All in all, its expertise in digitizing the oilfield could give Baker Hughes a long-term leg up on its main rivals, HAL and SLB. BHI shares currently trade for a forward P/E of 12.5. But that amount doesn’t truly take into account the digital oilfields potential on BHI’s future bottom line.

Cisco Systems

That’s right, Cisco Systems (CSCO). I know this may be a stretch for some investors, but the tech stalwart is becoming a huge player in data management and wireless networking solutions for the modern oil field.

CSCO’s First Mile Wireless for Drilling (FMWD) solution is becoming the standard IP protocol at many wells, allowing for communication between field and office workers as well as full automation of well activities. Cisco also provides a whole suite of security software for drilling rigs.
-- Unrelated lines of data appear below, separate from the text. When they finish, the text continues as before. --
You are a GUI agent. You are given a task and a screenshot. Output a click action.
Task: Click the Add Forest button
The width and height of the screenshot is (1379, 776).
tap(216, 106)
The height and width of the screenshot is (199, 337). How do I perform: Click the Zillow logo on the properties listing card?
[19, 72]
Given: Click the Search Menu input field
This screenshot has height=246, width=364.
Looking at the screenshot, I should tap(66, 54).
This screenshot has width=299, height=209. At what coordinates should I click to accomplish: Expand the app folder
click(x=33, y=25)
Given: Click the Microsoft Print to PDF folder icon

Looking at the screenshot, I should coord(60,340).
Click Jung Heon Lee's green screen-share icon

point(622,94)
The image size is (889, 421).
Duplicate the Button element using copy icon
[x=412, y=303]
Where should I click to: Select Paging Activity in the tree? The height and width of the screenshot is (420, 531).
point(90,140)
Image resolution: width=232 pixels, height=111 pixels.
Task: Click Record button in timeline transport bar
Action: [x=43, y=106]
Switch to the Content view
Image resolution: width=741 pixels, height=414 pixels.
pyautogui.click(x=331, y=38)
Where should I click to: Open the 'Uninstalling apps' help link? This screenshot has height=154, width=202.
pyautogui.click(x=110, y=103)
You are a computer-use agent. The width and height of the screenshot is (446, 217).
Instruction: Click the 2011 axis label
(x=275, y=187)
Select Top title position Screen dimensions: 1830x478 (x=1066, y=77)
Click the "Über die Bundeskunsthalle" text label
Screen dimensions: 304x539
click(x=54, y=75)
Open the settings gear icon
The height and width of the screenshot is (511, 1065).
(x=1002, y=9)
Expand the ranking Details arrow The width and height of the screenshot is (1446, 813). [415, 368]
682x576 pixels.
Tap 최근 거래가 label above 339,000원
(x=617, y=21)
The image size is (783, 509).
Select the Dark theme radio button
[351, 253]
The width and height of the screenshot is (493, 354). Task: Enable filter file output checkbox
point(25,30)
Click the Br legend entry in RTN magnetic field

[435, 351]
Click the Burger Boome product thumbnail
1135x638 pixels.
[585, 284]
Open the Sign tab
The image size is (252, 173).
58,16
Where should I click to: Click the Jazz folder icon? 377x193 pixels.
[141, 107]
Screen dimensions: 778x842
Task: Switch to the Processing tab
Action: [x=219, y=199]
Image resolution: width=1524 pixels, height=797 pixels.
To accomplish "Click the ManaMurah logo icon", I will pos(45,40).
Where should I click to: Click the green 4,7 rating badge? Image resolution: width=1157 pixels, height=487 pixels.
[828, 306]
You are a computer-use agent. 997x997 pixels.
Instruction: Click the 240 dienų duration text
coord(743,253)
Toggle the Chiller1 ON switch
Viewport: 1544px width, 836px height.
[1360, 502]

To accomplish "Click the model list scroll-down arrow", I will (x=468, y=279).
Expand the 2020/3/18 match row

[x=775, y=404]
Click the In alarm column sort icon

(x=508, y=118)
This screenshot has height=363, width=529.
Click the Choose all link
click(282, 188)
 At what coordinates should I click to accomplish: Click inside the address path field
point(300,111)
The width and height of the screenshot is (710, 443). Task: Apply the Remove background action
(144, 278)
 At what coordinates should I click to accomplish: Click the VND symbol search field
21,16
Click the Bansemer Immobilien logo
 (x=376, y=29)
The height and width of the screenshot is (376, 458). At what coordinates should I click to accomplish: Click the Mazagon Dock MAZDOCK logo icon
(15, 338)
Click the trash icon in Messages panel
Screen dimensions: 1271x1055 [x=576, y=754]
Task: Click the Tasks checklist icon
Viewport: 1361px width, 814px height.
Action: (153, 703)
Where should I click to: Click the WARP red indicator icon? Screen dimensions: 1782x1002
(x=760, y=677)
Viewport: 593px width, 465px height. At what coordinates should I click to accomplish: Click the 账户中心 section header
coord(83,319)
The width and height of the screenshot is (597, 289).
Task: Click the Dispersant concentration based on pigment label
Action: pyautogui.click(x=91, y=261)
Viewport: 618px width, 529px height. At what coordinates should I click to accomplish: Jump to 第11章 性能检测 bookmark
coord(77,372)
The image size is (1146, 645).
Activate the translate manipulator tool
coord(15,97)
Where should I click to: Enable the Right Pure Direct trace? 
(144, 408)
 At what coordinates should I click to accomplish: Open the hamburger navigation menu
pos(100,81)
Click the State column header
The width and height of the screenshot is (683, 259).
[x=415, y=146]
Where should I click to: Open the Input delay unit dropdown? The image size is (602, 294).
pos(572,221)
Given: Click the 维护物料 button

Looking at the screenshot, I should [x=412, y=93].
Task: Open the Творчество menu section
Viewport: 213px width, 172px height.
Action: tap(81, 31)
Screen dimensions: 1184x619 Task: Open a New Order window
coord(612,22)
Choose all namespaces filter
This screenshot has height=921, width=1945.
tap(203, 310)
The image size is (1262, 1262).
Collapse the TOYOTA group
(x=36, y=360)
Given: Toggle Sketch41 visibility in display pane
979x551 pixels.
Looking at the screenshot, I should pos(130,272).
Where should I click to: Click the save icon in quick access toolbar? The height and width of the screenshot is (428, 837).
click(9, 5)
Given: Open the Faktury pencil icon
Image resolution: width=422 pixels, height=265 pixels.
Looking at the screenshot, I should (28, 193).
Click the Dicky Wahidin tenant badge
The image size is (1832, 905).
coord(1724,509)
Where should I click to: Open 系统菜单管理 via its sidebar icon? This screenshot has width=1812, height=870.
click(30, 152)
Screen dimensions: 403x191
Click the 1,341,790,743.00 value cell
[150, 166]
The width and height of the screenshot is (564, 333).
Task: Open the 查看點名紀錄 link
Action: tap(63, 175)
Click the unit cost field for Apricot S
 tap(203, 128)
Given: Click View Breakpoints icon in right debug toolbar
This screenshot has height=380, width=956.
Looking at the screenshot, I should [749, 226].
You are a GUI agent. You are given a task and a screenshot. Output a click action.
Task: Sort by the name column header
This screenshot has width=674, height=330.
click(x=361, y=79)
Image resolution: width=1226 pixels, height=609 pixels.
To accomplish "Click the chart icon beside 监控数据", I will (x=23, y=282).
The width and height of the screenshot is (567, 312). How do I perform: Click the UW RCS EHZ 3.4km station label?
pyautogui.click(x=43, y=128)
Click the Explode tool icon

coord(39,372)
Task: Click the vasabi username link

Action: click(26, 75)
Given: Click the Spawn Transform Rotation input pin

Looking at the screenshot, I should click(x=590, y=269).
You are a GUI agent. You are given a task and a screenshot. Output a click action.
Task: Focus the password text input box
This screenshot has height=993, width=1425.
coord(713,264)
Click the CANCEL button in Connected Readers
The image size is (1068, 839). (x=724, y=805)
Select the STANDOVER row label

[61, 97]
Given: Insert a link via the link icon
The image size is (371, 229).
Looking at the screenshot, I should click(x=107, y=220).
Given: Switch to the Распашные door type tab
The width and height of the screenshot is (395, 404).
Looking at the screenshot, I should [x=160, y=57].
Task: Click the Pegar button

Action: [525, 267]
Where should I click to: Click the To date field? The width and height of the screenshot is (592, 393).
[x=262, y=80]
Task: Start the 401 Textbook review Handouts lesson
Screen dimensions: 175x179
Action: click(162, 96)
Providing this huge necessity — creating the required wireless network that all of this data flows on — ultimately will be an enormous win for CSCO shareholders in the future. While oilfield services are still a small part of overall business mix, the growth in energy production around the world could be a nice new source of revenues for the company — something CSCO certainly needs help with after its latest earnings report.

With a 3.2% dividend yield and a cheap valuation, CSCO could be one of the secret stars in the oil patch.

As of this writing, Aaron Levitt did not hold a position in any of the aforementioned securities.